▸ GIVEN EXERCISE
Return the lines of the data below, unchanged, from the line containing "Task: Click Edit" up to and including the line containing "Action: click(451, 497)". Leave the pictures out.

▸ GIVEN INFORMATION
* * * *
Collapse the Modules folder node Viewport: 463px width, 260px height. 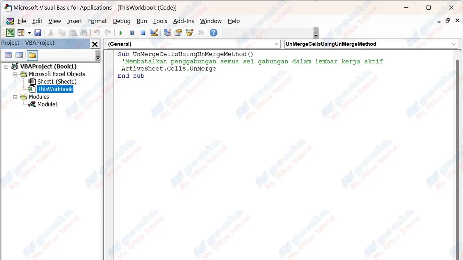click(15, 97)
* * * *
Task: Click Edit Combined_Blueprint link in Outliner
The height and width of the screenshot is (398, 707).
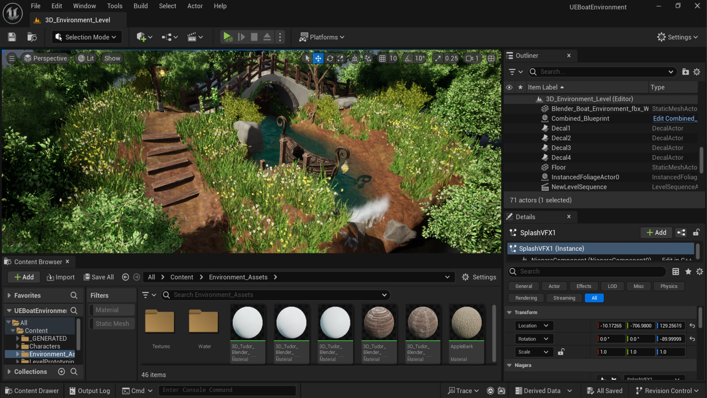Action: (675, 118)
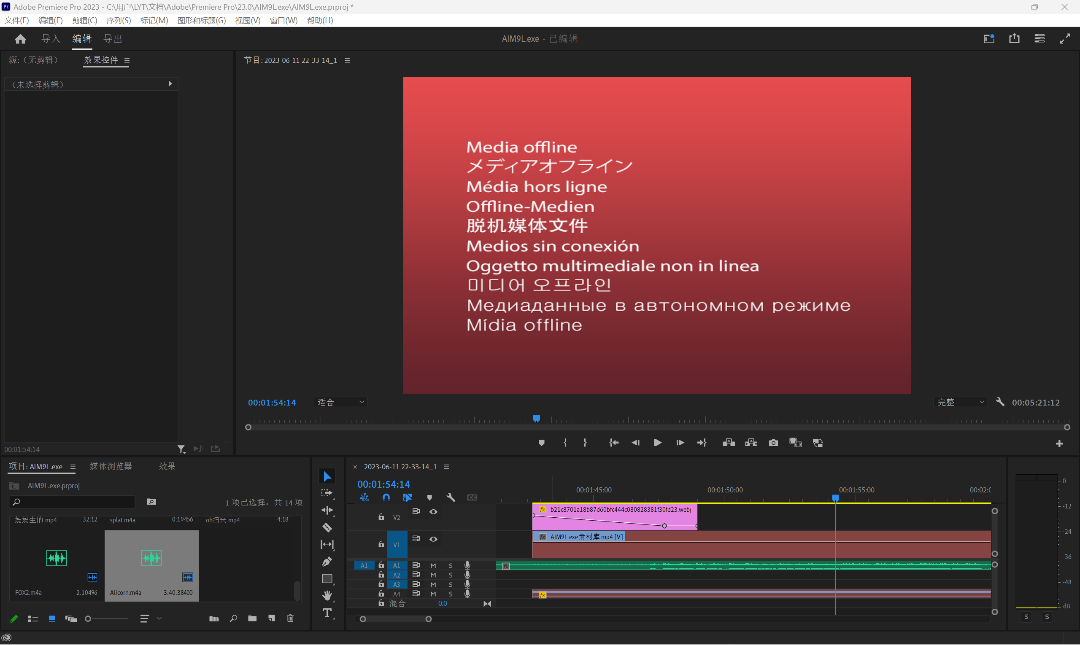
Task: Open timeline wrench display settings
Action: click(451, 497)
* * * *
▸ OUTPUT OF THE EXERCISE
Task: Click Edit Combined_Blueprint link in Outliner
The height and width of the screenshot is (398, 707).
Action: (675, 118)
Task: Open timeline wrench display settings
Action: click(451, 497)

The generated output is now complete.